Saved entries:
⁂

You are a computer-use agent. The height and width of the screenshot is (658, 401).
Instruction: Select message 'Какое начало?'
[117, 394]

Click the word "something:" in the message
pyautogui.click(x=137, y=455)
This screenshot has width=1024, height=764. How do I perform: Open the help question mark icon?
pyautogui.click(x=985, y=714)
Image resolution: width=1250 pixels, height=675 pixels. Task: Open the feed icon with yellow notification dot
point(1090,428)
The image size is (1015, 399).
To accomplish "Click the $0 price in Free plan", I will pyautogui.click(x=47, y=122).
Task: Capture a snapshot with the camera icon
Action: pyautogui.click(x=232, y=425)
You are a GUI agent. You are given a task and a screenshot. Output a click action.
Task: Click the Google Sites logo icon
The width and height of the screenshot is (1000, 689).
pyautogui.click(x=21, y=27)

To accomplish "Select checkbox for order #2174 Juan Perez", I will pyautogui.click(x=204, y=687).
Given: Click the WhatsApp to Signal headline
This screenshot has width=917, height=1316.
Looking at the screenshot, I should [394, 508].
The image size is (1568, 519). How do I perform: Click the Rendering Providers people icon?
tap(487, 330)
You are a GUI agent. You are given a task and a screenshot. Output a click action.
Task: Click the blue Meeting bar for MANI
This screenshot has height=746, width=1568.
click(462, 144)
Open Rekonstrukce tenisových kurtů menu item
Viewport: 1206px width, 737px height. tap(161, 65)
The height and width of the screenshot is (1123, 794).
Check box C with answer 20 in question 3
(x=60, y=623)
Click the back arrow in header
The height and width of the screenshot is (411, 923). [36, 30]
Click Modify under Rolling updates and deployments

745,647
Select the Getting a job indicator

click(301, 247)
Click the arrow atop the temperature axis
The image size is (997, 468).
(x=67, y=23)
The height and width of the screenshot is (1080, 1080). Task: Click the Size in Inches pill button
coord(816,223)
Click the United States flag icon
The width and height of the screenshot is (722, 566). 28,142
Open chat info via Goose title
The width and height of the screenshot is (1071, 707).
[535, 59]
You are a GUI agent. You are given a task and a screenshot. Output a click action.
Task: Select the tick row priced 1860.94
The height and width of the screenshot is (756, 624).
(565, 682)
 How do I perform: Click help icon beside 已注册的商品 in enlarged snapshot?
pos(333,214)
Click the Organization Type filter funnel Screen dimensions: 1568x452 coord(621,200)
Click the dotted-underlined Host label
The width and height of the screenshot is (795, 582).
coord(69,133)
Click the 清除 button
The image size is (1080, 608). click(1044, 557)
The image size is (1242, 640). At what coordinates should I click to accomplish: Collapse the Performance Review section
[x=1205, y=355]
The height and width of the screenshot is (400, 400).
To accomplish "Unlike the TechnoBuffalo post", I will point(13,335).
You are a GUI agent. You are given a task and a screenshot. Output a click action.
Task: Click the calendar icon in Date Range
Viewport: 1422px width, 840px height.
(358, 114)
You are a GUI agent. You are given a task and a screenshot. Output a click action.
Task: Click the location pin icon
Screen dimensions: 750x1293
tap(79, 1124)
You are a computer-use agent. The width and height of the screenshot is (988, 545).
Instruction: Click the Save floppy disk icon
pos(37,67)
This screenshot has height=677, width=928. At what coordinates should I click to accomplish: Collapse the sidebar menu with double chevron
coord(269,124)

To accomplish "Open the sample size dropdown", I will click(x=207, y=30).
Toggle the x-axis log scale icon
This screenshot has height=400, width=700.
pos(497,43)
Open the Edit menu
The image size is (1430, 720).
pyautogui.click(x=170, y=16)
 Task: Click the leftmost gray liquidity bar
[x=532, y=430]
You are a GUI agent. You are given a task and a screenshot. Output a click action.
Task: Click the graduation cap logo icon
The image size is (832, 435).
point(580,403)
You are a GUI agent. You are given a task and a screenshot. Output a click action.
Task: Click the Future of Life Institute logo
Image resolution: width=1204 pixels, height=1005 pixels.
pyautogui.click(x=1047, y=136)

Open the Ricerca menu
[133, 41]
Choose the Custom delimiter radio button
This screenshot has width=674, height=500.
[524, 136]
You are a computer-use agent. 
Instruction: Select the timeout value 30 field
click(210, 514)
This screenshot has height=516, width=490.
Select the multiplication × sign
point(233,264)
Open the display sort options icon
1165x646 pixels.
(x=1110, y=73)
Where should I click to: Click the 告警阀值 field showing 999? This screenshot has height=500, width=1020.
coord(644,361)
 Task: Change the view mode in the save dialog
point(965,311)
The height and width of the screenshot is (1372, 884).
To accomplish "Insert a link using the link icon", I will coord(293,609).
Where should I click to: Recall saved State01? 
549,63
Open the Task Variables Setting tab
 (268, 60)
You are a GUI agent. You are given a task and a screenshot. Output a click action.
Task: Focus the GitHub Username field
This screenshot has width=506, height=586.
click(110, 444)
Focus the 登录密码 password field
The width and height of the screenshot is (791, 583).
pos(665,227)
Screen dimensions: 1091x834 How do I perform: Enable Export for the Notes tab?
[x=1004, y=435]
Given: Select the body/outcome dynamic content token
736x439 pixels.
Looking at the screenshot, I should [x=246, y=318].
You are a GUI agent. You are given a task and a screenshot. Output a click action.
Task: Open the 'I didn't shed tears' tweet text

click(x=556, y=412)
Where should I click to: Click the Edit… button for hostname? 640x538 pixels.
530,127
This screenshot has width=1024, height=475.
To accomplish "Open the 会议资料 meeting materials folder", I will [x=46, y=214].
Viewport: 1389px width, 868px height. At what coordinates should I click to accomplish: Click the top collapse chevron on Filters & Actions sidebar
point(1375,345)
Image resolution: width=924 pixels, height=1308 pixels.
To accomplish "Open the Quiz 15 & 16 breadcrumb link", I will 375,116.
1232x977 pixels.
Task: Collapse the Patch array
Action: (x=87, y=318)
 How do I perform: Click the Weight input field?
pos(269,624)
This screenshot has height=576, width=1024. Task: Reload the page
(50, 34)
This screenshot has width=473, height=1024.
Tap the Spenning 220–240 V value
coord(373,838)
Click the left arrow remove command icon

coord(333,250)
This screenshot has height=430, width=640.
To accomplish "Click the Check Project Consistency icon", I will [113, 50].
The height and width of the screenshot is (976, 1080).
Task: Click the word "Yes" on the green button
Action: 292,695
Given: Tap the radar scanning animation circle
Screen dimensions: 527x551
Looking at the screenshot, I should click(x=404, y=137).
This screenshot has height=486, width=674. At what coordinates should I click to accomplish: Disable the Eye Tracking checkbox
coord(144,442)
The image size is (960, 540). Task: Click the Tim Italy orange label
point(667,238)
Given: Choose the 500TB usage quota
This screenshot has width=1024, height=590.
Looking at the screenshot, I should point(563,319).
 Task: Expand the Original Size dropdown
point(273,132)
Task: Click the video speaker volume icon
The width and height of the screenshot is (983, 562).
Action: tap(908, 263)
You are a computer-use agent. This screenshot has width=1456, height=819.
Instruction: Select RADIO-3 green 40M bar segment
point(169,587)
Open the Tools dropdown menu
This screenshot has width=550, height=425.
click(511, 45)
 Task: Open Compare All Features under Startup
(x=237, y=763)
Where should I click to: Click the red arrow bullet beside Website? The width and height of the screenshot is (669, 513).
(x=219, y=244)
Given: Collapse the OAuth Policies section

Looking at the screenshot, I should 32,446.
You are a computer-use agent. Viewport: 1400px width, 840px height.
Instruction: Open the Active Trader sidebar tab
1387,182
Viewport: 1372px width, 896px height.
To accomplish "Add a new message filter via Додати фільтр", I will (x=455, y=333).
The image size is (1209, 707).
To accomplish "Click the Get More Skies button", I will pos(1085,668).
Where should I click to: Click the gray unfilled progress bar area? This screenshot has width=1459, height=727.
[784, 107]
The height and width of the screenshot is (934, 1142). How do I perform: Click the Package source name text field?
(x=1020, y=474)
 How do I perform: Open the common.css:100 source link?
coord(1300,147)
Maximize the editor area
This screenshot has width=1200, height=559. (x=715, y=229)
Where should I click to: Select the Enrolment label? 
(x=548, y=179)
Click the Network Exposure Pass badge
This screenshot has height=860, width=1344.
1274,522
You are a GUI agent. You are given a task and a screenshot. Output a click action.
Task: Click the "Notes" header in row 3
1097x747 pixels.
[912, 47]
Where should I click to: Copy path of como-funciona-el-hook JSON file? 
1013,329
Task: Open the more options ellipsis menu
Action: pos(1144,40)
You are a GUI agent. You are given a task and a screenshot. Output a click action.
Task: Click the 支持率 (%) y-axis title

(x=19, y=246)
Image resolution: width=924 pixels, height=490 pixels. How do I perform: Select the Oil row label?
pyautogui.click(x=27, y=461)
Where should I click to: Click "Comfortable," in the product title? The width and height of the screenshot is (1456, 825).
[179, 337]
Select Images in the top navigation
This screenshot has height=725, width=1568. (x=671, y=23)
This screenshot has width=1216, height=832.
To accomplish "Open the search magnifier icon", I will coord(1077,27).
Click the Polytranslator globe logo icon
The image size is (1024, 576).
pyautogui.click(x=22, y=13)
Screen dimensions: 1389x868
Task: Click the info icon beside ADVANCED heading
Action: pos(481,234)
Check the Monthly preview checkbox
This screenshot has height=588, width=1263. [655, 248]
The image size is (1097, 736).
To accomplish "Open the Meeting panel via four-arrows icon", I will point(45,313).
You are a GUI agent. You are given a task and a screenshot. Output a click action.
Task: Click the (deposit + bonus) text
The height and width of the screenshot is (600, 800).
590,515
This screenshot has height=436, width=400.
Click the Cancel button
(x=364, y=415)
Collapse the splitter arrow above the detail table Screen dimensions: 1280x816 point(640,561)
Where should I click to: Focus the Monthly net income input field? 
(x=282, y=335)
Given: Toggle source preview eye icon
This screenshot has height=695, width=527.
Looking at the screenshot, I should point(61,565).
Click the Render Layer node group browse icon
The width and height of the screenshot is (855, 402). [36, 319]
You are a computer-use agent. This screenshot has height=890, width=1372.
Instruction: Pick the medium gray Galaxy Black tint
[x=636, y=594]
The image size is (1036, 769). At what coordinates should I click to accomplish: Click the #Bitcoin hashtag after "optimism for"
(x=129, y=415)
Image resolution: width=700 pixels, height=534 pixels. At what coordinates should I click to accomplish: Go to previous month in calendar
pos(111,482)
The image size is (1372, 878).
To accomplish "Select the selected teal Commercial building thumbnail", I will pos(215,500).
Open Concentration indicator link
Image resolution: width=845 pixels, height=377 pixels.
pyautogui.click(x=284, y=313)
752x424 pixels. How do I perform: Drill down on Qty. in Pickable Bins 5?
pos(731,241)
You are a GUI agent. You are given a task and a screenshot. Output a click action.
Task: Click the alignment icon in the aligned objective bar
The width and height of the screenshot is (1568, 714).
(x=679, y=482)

⁂

_TASK DETAILS:_
Go through the entries above and copy out every line that includes the word "computer".

_OUTPUT:_
You are a computer-use agent. The height and width of the screenshot is (658, 401).
You are a computer-use agent. The width and height of the screenshot is (988, 545).
You are a computer-use agent. 
You are a computer-use agent. This screenshot has width=1456, height=819.
You are a computer-use agent. Viewport: 1400px width, 840px height.
You are a computer-use agent. This screenshot has height=890, width=1372.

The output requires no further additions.